EXERCISE REQUIREMENTS:
Without any pictures, print the lines below from the one that has "This screenshot has width=282, height=135." through the one that has "Task: Click the User Sentiment icon", exactly and nothing else.

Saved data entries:
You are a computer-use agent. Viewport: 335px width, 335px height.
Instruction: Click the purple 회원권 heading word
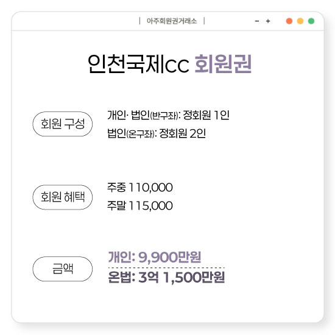pyautogui.click(x=223, y=64)
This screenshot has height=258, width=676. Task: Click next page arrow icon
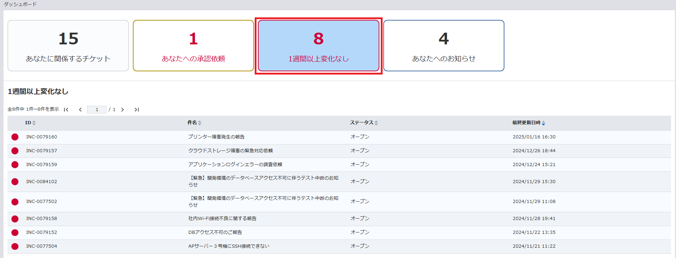[123, 110]
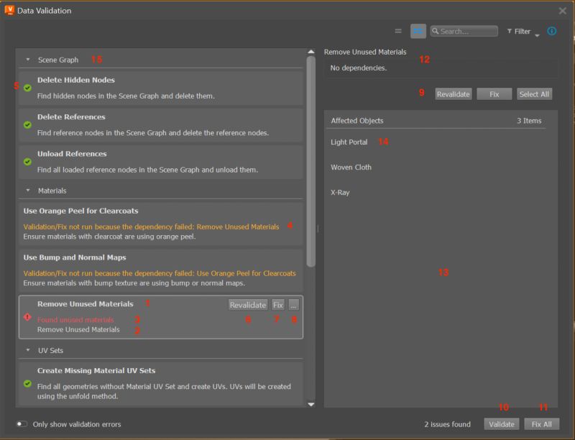This screenshot has height=440, width=575.
Task: Collapse the UV Sets section
Action: pyautogui.click(x=27, y=350)
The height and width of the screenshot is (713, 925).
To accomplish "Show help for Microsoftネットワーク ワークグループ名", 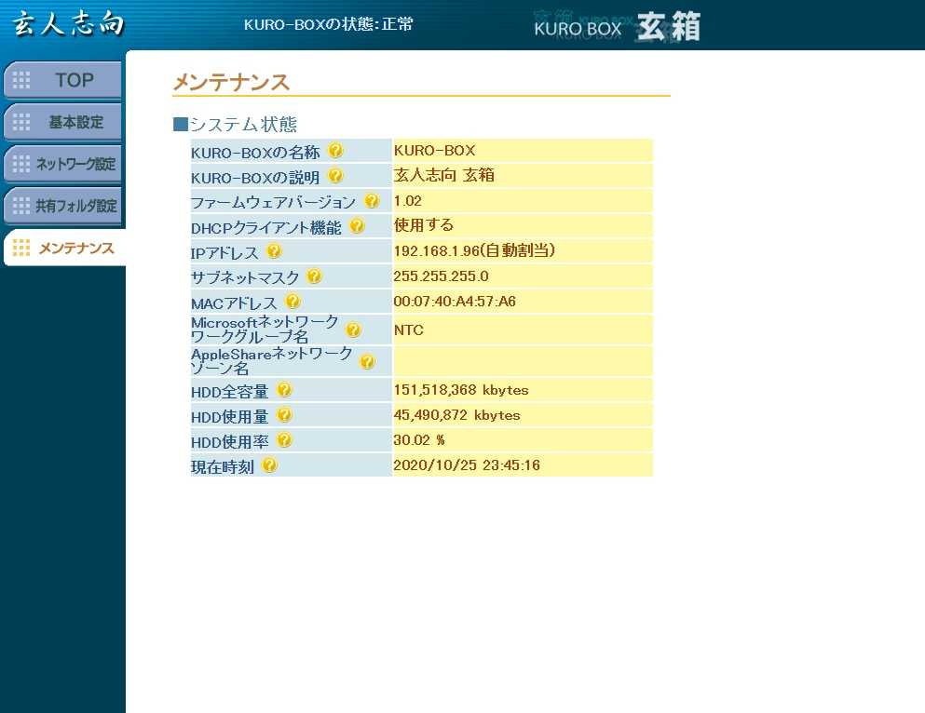I will (353, 330).
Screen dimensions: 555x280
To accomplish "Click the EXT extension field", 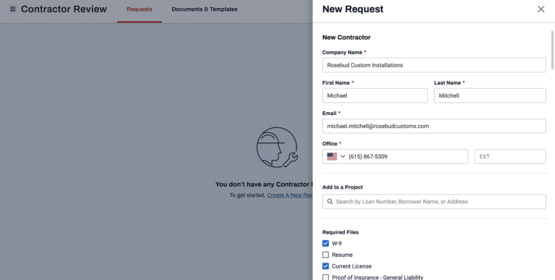I will (510, 156).
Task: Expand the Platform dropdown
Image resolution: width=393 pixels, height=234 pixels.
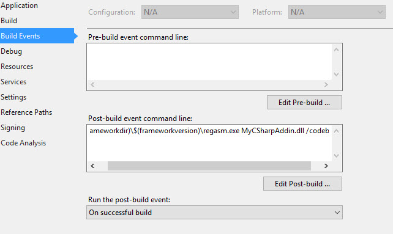Action: coord(337,12)
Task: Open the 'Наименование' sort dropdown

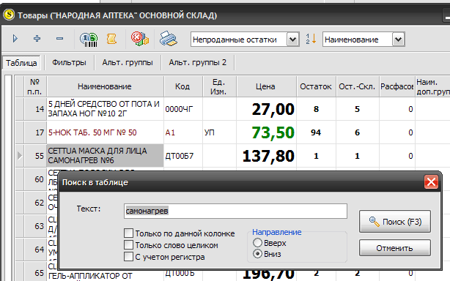Action: [399, 40]
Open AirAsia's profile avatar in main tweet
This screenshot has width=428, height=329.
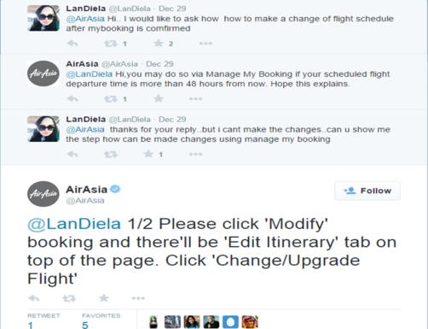point(43,194)
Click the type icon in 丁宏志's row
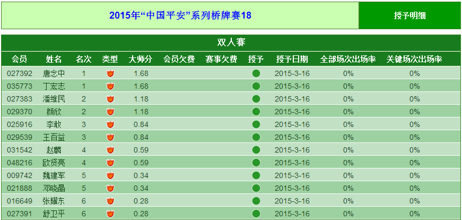Image resolution: width=462 pixels, height=220 pixels. 110,86
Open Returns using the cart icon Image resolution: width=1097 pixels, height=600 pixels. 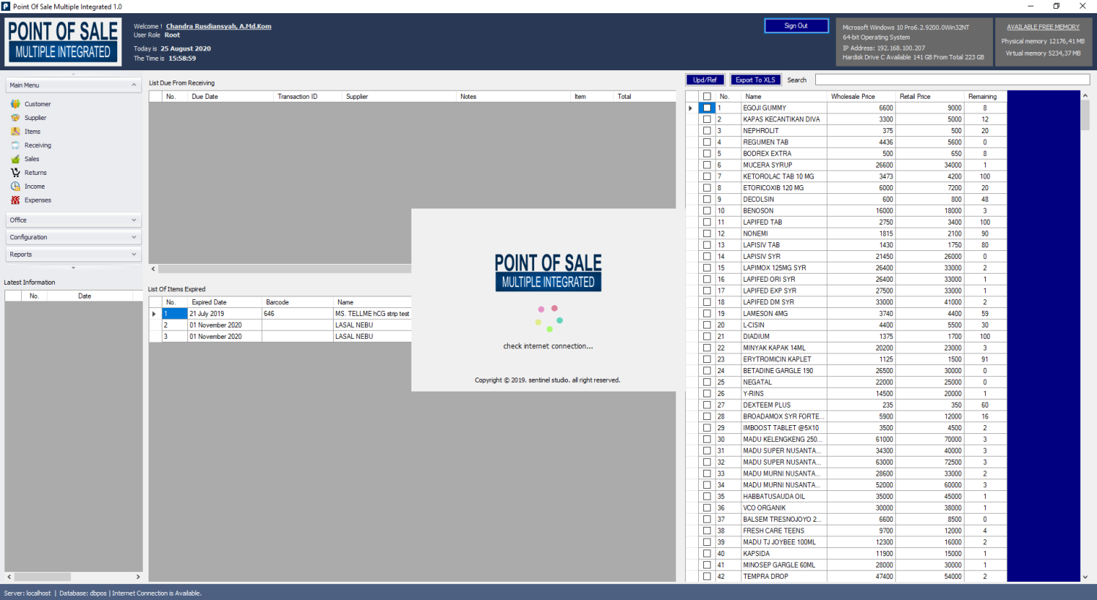coord(15,173)
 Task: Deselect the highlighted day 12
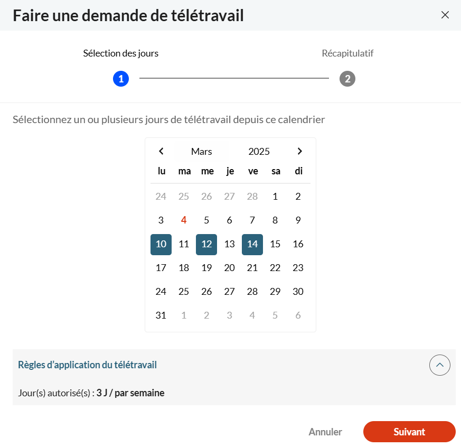(x=206, y=245)
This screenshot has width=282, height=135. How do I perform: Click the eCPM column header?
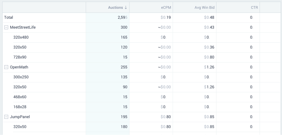pos(166,8)
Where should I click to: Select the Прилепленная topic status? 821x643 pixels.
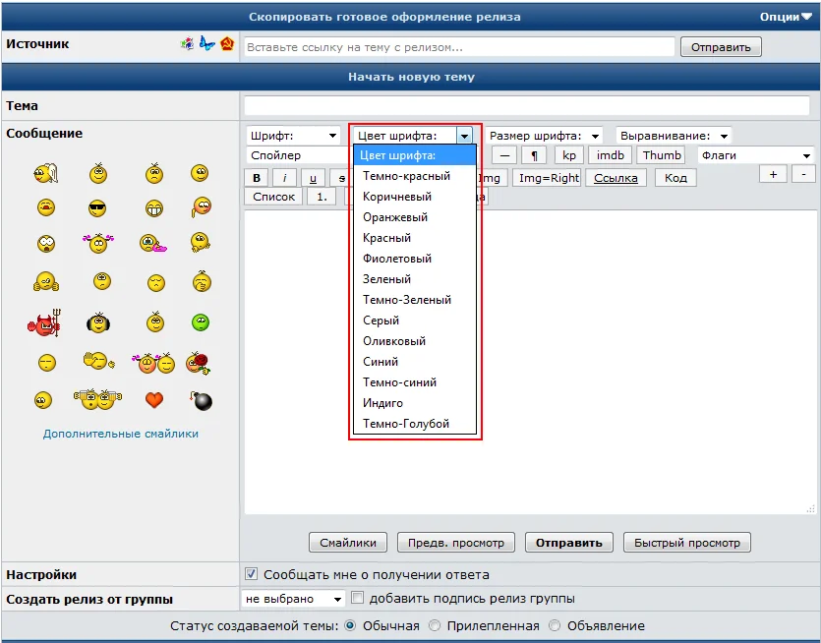click(435, 625)
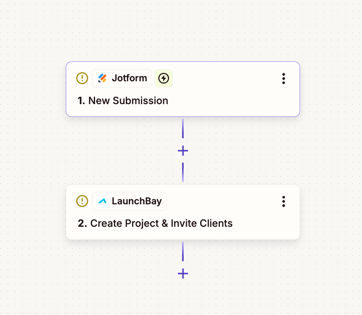Click 'Create Project & Invite Clients' title

[161, 223]
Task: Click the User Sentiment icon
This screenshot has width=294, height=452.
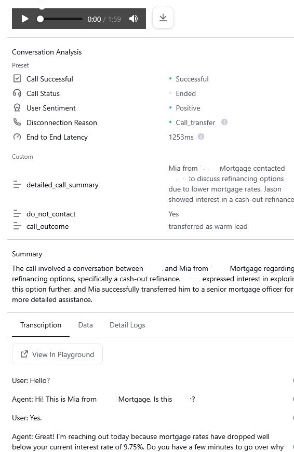Action: point(17,108)
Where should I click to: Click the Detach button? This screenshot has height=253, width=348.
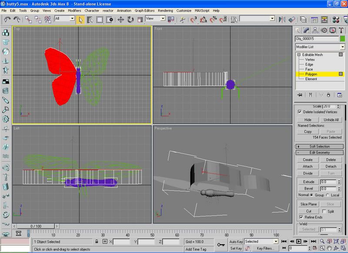pyautogui.click(x=331, y=166)
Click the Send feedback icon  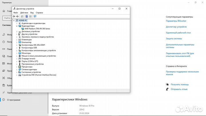pos(167,89)
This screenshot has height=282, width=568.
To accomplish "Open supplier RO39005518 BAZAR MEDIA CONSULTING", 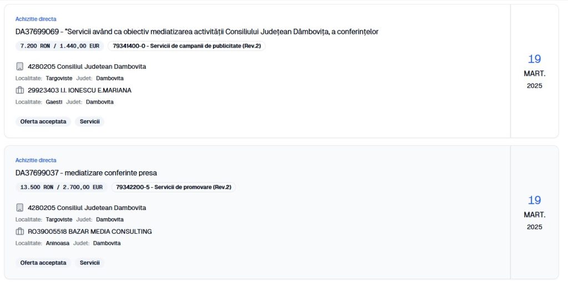I will (89, 232).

ANSWER SECTION:
This screenshot has width=282, height=135. How do I perform: Click the eCPM column header?
pos(166,8)
Where should I click to: Select the Прилепленная topic status? 821x643 pixels.
click(435, 625)
Click 'Create Project & Invite Clients' title

[161, 223]
Task: Click the User Sentiment icon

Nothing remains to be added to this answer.